**Task to complete**
Only the lines from the one with "Europese Unie (665, 562)" to the end of the records are wanted, each repeated exactly, both ends included.

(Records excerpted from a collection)
---
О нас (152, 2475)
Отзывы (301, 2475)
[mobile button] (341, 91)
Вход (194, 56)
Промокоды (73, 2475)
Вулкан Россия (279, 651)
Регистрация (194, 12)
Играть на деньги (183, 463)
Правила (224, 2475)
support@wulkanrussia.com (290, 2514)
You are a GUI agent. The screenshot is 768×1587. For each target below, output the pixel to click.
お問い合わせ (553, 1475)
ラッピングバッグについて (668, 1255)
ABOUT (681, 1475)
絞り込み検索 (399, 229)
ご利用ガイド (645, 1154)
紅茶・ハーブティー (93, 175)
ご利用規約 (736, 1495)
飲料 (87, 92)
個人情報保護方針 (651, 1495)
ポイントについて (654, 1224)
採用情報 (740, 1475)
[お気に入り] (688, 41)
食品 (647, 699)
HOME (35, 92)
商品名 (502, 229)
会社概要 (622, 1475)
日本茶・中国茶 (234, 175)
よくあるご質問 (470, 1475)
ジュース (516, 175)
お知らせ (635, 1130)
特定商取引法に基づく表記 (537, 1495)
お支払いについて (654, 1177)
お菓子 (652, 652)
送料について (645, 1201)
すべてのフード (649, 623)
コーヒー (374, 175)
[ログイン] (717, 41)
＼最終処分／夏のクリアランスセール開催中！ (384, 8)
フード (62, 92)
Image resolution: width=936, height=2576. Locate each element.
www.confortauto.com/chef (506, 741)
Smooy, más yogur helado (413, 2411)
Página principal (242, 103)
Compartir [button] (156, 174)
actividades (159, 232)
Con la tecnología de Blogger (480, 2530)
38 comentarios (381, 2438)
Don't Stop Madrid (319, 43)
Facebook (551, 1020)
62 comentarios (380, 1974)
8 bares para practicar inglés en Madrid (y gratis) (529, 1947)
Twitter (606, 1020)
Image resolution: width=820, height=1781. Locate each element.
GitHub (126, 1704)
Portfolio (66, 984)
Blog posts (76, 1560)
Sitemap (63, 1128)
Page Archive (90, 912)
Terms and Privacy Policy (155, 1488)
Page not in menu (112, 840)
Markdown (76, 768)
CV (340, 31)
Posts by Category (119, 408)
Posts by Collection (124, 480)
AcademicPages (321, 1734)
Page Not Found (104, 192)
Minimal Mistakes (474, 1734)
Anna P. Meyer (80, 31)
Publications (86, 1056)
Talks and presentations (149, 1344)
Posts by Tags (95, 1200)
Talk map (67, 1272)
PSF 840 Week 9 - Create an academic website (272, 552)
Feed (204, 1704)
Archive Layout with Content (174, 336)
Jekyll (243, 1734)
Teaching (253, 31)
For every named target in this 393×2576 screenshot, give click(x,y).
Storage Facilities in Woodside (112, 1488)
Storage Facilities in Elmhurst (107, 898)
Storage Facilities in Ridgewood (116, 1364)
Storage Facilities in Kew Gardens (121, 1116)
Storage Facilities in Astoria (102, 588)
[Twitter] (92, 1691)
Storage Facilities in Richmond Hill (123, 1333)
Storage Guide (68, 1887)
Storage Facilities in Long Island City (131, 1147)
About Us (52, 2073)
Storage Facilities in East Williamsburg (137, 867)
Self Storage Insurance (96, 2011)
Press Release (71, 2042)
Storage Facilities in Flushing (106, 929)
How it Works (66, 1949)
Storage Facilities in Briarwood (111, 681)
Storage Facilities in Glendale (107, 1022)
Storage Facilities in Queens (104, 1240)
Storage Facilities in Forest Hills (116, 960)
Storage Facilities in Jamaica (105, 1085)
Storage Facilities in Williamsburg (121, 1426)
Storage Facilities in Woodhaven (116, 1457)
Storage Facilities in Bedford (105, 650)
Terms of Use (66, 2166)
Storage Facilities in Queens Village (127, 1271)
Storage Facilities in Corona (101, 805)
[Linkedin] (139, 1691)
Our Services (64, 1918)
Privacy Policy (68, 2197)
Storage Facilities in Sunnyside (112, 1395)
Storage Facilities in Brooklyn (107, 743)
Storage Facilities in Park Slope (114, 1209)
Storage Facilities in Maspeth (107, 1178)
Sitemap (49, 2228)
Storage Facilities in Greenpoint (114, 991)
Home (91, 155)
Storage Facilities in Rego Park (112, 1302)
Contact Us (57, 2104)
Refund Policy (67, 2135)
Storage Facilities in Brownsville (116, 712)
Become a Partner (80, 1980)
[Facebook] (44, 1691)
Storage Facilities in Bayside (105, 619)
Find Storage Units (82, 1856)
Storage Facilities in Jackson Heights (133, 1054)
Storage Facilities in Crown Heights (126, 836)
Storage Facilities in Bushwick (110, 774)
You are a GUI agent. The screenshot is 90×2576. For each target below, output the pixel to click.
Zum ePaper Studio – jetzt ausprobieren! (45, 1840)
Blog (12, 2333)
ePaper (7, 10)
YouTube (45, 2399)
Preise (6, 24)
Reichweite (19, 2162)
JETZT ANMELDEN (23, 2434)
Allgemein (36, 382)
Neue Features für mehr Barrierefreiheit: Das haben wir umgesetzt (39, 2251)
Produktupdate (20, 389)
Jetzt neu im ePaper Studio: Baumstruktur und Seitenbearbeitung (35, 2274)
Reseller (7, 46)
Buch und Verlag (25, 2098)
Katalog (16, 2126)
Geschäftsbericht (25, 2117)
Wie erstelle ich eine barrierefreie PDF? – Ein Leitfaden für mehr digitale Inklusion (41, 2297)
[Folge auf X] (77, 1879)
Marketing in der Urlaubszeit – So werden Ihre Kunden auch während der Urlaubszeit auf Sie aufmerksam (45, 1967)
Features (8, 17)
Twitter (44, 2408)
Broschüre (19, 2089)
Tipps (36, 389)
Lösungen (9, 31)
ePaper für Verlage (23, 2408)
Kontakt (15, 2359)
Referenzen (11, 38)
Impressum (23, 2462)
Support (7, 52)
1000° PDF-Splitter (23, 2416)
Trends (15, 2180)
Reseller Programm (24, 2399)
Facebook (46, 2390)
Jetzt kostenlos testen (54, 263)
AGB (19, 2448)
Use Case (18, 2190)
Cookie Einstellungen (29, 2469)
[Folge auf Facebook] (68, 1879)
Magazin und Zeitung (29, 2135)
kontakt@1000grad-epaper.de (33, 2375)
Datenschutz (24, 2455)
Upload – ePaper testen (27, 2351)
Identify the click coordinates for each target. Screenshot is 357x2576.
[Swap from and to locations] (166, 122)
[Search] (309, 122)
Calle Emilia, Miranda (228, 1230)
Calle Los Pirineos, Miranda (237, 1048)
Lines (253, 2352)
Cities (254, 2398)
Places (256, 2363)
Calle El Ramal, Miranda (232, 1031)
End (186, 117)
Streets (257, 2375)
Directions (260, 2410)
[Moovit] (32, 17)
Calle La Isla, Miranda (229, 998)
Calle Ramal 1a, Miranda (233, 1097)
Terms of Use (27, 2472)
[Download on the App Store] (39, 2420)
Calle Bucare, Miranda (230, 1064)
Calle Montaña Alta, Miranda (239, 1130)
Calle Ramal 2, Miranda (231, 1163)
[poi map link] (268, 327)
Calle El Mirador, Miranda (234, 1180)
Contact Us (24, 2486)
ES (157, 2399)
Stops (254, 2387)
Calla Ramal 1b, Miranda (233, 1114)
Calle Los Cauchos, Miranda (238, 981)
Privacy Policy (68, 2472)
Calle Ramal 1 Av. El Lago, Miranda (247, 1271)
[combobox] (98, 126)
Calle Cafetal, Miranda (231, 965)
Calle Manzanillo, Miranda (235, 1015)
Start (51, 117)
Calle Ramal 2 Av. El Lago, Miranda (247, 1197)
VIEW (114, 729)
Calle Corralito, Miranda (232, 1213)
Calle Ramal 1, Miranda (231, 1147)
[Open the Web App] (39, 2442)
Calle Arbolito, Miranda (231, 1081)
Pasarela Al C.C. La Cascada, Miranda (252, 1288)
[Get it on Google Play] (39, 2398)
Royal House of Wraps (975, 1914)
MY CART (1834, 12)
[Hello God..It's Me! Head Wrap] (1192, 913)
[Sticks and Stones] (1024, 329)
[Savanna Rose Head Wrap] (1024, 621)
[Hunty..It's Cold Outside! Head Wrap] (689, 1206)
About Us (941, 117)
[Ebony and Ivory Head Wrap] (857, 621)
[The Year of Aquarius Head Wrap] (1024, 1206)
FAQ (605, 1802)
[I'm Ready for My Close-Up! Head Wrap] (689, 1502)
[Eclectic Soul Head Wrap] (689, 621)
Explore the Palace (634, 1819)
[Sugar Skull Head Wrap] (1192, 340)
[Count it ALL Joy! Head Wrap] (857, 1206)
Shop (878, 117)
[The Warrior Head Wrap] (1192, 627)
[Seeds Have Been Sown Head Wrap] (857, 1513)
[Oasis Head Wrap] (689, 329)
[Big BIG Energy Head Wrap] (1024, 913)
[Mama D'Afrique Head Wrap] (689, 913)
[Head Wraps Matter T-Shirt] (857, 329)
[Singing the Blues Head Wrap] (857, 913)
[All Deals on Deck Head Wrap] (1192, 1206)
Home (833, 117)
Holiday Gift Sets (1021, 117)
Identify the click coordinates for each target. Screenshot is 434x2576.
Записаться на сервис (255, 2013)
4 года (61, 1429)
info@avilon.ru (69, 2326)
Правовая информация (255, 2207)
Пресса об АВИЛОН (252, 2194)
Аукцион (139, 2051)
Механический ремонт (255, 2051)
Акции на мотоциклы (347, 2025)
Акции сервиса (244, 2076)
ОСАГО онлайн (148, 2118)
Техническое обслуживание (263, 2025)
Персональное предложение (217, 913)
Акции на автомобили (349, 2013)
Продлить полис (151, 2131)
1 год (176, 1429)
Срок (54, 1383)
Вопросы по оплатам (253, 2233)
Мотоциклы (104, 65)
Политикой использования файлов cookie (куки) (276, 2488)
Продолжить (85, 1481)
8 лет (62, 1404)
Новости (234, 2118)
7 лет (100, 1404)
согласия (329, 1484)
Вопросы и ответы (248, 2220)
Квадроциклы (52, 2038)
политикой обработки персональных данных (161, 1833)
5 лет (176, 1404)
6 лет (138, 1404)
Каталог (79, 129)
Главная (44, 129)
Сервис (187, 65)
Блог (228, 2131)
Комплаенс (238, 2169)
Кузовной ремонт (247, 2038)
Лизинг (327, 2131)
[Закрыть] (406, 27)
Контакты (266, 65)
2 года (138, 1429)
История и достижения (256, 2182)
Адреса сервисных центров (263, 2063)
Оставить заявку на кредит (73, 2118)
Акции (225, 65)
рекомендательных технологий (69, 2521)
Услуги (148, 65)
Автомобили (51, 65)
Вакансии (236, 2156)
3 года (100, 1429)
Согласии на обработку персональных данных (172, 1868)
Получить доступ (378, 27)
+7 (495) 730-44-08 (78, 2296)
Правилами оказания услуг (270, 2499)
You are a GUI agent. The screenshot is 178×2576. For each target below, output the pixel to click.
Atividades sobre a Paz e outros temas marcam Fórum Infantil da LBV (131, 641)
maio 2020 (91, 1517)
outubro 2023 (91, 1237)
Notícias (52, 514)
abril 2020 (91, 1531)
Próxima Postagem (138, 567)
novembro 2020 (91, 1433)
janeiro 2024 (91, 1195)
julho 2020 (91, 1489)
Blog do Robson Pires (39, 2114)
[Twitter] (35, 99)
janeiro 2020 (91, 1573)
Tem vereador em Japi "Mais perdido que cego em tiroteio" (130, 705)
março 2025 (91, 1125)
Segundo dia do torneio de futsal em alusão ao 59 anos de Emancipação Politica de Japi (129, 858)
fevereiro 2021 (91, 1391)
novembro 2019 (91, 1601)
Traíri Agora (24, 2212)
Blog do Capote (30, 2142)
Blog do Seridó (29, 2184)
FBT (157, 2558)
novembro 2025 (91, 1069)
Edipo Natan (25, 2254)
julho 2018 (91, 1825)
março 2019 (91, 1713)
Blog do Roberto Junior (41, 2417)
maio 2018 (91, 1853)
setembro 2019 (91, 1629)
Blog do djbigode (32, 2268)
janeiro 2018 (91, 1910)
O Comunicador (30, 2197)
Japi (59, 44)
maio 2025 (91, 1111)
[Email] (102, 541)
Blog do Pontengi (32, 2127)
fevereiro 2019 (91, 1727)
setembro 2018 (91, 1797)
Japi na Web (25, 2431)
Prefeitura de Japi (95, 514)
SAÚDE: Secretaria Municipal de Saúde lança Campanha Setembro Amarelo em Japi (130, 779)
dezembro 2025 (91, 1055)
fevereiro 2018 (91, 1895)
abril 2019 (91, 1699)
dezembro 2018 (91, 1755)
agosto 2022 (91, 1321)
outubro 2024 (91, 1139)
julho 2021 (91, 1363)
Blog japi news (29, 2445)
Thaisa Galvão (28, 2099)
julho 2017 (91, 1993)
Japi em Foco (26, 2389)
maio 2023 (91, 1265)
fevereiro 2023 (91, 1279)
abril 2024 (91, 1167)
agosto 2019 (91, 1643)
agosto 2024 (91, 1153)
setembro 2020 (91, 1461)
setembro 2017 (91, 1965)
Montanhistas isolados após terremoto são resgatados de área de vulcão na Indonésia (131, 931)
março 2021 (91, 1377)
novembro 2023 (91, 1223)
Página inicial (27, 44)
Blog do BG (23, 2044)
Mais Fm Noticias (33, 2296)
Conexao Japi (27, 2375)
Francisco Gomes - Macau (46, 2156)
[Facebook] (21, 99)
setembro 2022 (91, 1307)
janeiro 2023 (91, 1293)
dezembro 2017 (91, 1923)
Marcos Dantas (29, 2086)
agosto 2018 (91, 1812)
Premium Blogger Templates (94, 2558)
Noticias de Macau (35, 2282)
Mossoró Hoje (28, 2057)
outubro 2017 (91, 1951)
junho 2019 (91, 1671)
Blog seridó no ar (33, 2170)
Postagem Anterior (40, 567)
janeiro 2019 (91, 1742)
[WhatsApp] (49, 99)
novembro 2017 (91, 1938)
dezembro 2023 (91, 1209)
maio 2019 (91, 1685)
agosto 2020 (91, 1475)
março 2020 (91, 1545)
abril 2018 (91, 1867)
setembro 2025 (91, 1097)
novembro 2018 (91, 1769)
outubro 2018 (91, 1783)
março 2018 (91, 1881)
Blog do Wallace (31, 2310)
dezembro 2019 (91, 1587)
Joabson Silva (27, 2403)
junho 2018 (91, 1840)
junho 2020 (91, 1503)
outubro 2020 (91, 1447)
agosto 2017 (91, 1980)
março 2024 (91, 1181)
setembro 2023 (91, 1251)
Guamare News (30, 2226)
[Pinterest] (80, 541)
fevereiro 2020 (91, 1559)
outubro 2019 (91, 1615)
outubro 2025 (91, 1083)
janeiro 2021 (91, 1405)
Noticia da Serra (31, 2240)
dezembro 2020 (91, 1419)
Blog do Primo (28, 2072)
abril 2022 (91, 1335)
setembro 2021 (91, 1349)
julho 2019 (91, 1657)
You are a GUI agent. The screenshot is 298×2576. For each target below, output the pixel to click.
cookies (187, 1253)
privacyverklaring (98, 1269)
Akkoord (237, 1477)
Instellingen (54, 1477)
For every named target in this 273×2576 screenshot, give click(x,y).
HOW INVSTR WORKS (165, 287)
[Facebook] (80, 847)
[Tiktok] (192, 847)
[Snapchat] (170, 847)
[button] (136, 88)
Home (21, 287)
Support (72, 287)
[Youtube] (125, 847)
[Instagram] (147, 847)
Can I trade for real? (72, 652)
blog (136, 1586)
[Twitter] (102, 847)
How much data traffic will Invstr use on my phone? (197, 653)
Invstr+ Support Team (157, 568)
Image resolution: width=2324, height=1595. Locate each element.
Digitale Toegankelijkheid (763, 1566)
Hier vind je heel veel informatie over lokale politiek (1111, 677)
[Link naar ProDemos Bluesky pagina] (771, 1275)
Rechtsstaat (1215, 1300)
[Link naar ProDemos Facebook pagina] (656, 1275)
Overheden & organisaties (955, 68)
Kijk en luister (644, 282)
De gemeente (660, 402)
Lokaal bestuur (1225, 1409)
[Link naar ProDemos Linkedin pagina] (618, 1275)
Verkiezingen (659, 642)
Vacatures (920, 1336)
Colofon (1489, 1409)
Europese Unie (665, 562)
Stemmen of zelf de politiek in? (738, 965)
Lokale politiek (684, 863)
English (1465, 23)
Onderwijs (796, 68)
---
**Response for this exercise**
Europese Unie (665, 562)
Stemmen of zelf de politiek in? (738, 965)
Lokale politiek (684, 863)
English (1465, 23)
Onderwijs (796, 68)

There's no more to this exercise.